How to install a new Mac application
When you download a Mac OS X app, it usually arrives as a .dmg (disk image) file. This should automatically 'mount', appearing on your Desktop and in the sidebar of every Finder window like a disk drive. Open this.
Some apps come with an installer, as in Windows; run this and enter your username and password when asked. However, many Mac apps just come as a program file, which you can move straight to your Applications folder.
The easiest way is to drag it onto the Applications alias at the right-hand end of the Dock. Once the app copies, eject the volume and trash the .dmg.
"How do I read PC file formats on my Mac?"
PC files and Mac files are essentially the same. If you were running Microsoft Office for Windows, for example, and are now running Office for Mac, it will open all your existing files.
If you've used fonts beyond the 'web safe' set – Georgia, Trebuchet, Verdana and so on – they may look different if you don't have the same fonts on your Mac, and in PowerPoint some animation effects don't translate. That's about as much trouble as you should have.
One serious problem arises if you have macros in Excel. Macros may be used for anything from custom key shortcuts to complex automation. Spreadsheets containing macros in the outdated XLM language will still work in Excel for Mac 2008, but recent versions of Excel for Windows use Microsoft's Visual Basic (VB) instead, and Office 2008 for Mac doesn't support this.

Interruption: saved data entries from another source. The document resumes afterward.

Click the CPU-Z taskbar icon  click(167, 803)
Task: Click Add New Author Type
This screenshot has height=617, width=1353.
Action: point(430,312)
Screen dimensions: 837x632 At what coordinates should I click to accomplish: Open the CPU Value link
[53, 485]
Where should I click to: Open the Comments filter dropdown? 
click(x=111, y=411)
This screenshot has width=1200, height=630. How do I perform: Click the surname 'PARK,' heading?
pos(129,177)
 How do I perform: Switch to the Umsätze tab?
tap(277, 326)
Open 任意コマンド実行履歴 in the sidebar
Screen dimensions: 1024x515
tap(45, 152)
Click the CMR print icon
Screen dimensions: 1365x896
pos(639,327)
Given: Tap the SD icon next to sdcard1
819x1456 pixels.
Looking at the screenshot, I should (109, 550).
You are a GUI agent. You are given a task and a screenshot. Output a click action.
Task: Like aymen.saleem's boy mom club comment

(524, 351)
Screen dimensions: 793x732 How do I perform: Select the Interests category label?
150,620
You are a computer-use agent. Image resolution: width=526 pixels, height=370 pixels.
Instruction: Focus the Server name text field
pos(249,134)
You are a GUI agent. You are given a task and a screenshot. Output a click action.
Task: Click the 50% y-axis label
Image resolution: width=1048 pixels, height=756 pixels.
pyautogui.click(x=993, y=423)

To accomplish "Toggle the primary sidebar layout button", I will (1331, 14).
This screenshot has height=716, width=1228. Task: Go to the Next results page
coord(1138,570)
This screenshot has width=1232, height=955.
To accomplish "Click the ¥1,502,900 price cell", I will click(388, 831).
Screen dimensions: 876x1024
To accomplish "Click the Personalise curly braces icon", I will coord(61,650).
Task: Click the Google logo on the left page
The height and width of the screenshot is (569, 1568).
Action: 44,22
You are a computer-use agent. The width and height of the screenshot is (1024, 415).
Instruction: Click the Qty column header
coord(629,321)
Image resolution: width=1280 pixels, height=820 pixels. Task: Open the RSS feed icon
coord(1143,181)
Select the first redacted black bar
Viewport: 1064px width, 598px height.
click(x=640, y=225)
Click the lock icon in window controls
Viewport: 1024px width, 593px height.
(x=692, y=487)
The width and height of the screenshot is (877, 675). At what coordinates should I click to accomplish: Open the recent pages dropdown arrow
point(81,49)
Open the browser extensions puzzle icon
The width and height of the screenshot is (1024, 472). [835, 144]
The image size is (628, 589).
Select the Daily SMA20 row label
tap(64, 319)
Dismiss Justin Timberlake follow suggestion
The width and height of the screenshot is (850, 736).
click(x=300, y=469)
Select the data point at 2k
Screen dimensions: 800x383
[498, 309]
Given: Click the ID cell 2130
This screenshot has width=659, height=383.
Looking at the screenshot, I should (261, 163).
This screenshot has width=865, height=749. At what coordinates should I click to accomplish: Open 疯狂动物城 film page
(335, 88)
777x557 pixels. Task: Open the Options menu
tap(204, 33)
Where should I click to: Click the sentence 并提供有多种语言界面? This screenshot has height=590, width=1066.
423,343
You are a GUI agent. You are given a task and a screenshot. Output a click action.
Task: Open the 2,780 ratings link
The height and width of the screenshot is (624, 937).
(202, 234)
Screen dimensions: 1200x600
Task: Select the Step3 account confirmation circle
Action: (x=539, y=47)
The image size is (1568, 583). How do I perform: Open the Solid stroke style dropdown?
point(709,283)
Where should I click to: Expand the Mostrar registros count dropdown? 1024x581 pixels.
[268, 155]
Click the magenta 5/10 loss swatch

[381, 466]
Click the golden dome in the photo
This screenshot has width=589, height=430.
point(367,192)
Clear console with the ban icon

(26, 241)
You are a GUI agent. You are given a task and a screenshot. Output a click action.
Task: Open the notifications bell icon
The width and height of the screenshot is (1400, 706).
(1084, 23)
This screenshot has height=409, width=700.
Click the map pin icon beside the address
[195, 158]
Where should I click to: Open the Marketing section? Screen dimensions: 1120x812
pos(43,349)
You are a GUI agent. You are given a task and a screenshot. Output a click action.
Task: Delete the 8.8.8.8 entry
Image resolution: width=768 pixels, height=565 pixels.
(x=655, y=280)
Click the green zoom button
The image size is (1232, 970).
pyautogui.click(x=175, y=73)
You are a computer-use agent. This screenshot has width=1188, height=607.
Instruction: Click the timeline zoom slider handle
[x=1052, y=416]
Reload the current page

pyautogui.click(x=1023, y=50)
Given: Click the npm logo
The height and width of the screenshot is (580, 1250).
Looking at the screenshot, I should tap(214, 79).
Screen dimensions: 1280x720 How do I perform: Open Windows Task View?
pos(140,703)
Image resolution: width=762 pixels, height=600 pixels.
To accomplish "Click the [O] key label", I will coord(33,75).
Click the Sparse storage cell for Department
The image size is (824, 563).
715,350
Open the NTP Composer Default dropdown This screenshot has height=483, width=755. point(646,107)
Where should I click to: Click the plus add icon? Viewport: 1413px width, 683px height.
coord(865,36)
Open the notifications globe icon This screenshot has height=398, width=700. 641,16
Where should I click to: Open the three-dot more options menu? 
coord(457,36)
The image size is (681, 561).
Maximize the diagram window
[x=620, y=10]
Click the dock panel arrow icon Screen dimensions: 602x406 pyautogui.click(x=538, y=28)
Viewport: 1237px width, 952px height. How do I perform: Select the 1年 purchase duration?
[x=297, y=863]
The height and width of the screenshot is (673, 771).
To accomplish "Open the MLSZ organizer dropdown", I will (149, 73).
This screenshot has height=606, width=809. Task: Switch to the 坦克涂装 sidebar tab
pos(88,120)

Although you can automate Excel for Mac using AppleScript or Automator, there's no way to convert VB. You could hunt down an old copy of Office for Mac 2004, which did support VB.
Finally, if you use Microsoft Access, it's not available for Mac. You could install Windows on your Mac to run Access (for more see 'How do I transfer my programs?') or you could switch over to FileMaker Pro, the leading Mac database, and transfer your data by saving it in an intermediary format, such as Excel, and importing this into FileMaker.
Intermediary file formats can also help with other exchanges. RTF (rich text format, .rtf) is supported by almost all text-handling apps; if even that fails, plain text (.txt) will get at least your words into any application. CSV (comma-separated values, .csv) serves a similar purpose for spreadsheets.
There are even cross-platform formats for 3D graphics and CAD files.